Fixing the tapestry by itself doesn’t mend the tear, because Merida has never actually said to her mother that she is sorry, because that is always the hardest part, and the thing most of us are so reluctant to do.  And we don’t want to do it because to say I’m sorry requires us to admit that we were wrong, and that can be hard, because to say we’re wrong first is to admit we are wrong, that’s hard, but it also puts us in a one down position. That is to tell someone we were wrong, which may mean they were right, although not always, puts them above us and leaves us asking them for forgiveness, for them to elevate us back up, to repair the bond torn by pride, and they don’t have to do it, which is what we also have to know about forgiveness. Forgiveness cannot be demanded; it can only be freely given by the person in the position to forgive.  But the last piece of saying you’re sorry is to do so without lots of excuses at the end, lots of reasons why it happened, a series of disclaimers, without saying I’m sorry if you were offended, or upset, because when we do that it really only says we are not truly repentant. But instead we simply say “I’m sorry.” Period. Or perhaps if we need to add something “I’m sorry. Please forgive me.” I know those are hard words, so we’re going to try them out here so we can learn to use them elsewhere, so say it with me, “I’m sorry.” Again. “I’m sorry.” One more time “I’m sorry.”

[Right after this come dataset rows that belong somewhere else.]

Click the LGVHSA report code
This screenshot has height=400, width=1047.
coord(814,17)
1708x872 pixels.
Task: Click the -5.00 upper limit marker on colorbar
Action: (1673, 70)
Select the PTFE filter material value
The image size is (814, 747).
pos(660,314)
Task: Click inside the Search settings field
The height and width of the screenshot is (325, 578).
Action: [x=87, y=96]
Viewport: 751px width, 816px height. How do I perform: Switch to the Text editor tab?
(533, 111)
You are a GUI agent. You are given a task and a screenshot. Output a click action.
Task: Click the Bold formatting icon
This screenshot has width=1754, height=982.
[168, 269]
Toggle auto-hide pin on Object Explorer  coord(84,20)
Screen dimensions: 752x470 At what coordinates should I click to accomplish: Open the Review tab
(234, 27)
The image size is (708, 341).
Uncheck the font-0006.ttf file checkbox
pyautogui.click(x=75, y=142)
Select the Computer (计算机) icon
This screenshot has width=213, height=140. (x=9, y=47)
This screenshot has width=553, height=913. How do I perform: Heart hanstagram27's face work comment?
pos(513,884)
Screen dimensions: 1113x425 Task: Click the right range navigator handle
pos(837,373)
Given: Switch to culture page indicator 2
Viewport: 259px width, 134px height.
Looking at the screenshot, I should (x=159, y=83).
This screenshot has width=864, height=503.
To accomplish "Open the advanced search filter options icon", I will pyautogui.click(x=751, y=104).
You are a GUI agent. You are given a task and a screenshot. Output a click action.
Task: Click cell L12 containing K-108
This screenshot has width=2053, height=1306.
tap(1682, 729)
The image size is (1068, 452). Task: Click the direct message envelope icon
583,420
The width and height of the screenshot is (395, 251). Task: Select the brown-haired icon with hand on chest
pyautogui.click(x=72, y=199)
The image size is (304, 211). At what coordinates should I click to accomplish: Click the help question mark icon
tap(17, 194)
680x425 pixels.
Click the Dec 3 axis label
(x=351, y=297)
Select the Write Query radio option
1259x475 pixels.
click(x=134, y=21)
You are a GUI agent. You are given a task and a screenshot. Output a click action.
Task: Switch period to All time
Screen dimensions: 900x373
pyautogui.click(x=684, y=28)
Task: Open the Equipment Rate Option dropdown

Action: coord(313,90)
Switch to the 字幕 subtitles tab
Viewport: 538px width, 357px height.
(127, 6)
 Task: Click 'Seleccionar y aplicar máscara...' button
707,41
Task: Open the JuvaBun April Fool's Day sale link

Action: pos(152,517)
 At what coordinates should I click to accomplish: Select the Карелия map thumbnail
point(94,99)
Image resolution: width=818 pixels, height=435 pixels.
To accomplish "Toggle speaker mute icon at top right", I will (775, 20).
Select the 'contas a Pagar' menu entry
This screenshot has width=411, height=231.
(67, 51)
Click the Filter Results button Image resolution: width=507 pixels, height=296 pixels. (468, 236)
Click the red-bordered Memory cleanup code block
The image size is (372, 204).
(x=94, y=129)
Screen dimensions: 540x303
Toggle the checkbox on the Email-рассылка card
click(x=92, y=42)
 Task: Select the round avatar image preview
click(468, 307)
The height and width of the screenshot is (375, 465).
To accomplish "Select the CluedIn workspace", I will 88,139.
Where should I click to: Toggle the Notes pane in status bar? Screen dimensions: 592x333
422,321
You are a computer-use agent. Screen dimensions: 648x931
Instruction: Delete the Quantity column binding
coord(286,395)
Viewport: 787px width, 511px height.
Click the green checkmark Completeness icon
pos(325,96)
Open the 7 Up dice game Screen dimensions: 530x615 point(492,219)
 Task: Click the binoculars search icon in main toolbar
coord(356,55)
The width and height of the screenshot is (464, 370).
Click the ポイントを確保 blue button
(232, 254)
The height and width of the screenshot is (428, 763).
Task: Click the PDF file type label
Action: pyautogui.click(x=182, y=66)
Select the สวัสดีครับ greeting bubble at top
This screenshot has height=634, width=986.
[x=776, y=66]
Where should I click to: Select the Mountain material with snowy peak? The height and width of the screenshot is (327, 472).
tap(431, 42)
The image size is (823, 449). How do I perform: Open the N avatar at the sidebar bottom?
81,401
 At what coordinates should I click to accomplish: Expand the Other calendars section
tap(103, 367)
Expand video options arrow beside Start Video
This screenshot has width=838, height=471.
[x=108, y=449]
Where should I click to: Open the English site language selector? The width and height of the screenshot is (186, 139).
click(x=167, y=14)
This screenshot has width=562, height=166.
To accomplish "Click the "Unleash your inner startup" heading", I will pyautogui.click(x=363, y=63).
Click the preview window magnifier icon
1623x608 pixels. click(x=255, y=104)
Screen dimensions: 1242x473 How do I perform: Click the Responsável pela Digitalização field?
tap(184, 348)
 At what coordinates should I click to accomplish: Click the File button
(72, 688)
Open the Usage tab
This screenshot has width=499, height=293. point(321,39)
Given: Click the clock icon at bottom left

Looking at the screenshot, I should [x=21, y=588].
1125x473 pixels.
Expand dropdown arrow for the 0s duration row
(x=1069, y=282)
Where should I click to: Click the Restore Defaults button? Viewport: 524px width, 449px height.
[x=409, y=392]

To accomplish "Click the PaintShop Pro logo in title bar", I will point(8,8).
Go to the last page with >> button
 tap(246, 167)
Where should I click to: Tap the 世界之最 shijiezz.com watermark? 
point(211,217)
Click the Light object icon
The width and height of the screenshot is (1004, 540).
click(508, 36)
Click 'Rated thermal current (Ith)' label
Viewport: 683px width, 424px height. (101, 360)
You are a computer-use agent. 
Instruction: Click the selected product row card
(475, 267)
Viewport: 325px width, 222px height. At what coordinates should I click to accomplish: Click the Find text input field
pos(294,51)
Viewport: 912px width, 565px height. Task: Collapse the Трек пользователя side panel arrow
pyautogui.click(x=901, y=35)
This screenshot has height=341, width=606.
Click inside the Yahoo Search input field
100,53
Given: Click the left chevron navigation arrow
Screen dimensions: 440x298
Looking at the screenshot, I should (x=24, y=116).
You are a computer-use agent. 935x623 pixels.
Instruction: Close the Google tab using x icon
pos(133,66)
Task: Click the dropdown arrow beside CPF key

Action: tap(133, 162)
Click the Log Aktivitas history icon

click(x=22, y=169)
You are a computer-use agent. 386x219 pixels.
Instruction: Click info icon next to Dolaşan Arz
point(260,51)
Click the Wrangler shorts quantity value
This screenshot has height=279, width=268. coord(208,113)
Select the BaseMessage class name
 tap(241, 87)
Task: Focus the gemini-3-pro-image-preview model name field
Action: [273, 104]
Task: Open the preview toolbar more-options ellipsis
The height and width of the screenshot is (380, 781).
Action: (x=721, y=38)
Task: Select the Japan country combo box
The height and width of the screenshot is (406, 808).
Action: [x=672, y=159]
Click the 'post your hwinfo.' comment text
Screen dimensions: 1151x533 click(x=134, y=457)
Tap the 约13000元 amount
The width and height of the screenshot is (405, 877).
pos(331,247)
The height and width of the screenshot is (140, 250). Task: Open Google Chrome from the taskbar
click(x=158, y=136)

If we want to be forgiven, we must forgive.  If we want to receive forgiveness, we must seek forgiveness from others, and one of the things that happen when we have to seek forgiveness from someone else is that it also becomes easier to give forgiveness. Why? Because when we realize the ways we have failed, the ways we have trespassed against others, it should place us in a place of humility, and a place to see that just as we are flawed, so too are others flawed.  Seeking forgiveness causes us to give up our own sense of pride, our sense that we are always right, and therefore if others do something to us, then they are wrong. It causes us to change and to become better than we were before, more compassionate, more understanding, and maybe even better listeners. That is what happens with both Merida and her mother. But there is one other key idea presented in that last scene when Eleanor changes back from a bear. It doesn’t happen immediately after Merida actually says she’s sorry, instead when does it happen? When the sun hits the tapestry that has been mended.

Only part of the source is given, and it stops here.